> Requirement 1:
In the New York Times article on stroke, why did Dr. Diana Fite not treat her high blood pressure readings? Answer in one to three sentences.
> Requirement 2:
Please write the next few paragraphs of the article on stroke and its missed opportunities, picking up after its final sentence.

> Source passage:
Wednesday, May 30, 2007

Lost Chances for Survival, Before and After Stroke

By GINA KOLATA , New York Times

Dr. Diana Fite, a 53-year-old emergency medicine specialist in Houston, knew her blood pressure readings had been dangerously high for five years. But she convinced herself that those measurements, about 200 over 120, did not reflect her actual blood pressure. Anyway, she was too young to take medication. She would worry about her blood pressure when she got older.

“I called 911, but nothing would come out of my mouth,” she said. Then she found that if she spoke very slowly, she could get out words. So, she recalled, “I said ‘stroke’ in this long, horrible voice.”

Dr. Fite is one of an estimated 700,000 Americans who had a stroke last year, but one of the very few who ended up at a hospital with the equipment and expertise to accurately diagnose and treat it.

Stroke is the third-leading cause of death in this country, behind heart disease and cancer, killing 150,000 Americans a year, leaving many more permanently disabled, and costing the nation $62.7 billion in direct and indirect costs, according to the American Stroke Association.

But from diagnosis to treatment to rehabilitation to preventing it altogether, a stroke is a litany of missed opportunities.

> Source information:
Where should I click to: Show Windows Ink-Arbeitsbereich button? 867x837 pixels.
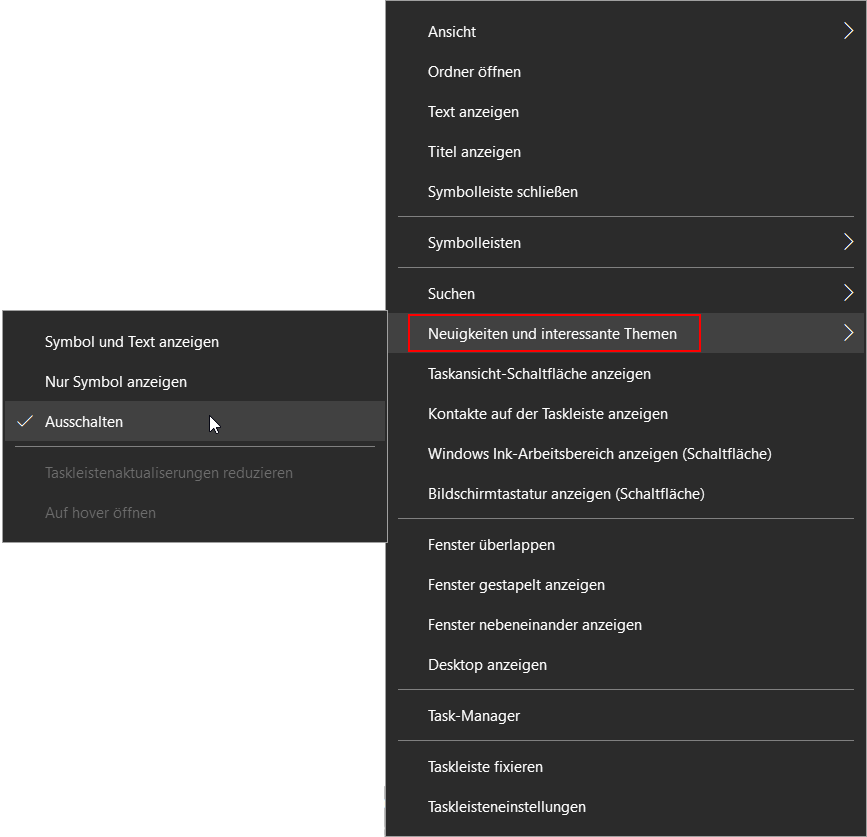[599, 454]
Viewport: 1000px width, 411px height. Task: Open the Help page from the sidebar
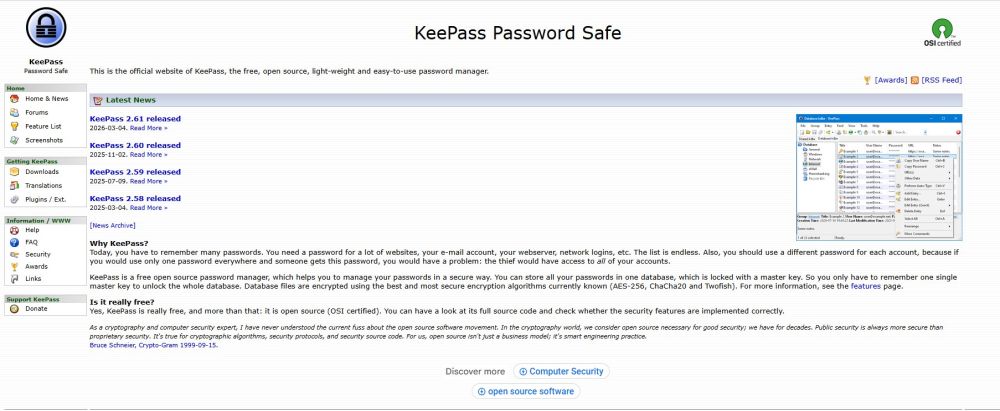[x=32, y=230]
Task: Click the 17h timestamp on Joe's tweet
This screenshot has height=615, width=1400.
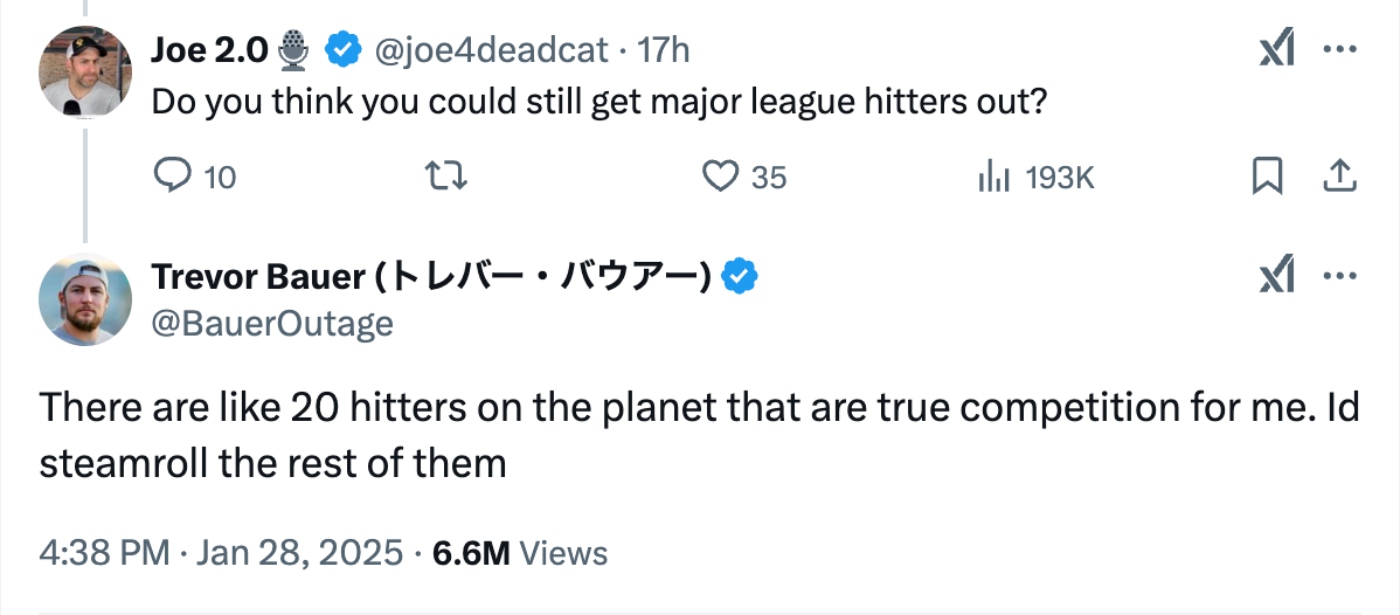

> Task answer 1:
She convinced herself that the readings of about 200 over 120 did not reflect her actual blood pressure. She also believed she was too young to take medication and would deal with it when she was older.

> Task answer 2:
Although tPA was shown in 1996 to save lives and prevent brain damage, and although the drug could help half of all stroke patients, only 3 percent to 4 percent receive it. Most patients, denying or failing to appreciate their symptoms, wait too long to seek help — tPA must be given within three hours. And even when patients call 911 promptly, most hospitals, often uncertain about stroke diagnoses, do not provide the drug.

“I label this a national tragedy or a national embarrassment,” said Dr. Mark J. Alberts, a neurology professor at the Feinberg School of Medicine at Northwestern University. “I know of no disease that is as common or as serious as stroke and where you basically have one therapy and it’s only used in 3 to 4 percent of patients. That’s like saying you only treat 3 to 4 percent of patients with bacterial pneumonia with antibiotics.”

And the strokes in the statistics are only the beginning. For every stroke that doctors know about, there are 5 to 10 tiny, silent strokes, said Dr. Vladimir Hachinski, the editor of the journal Stroke and a neurologist at the London Health Sciences Centre in Ontario.

They are also warning signs that a much larger stroke may be on the way.
Most strokes would never happen if people took simple measures like controlling their blood pressure.

Stroke patients, unlike heart attack patients, are not moneymakers. Because of the way medical care is reimbursed, most hospitals either lose money or do little more than break even with stroke care but can often make several thousand dollars opening the arteries of a heart attack patient.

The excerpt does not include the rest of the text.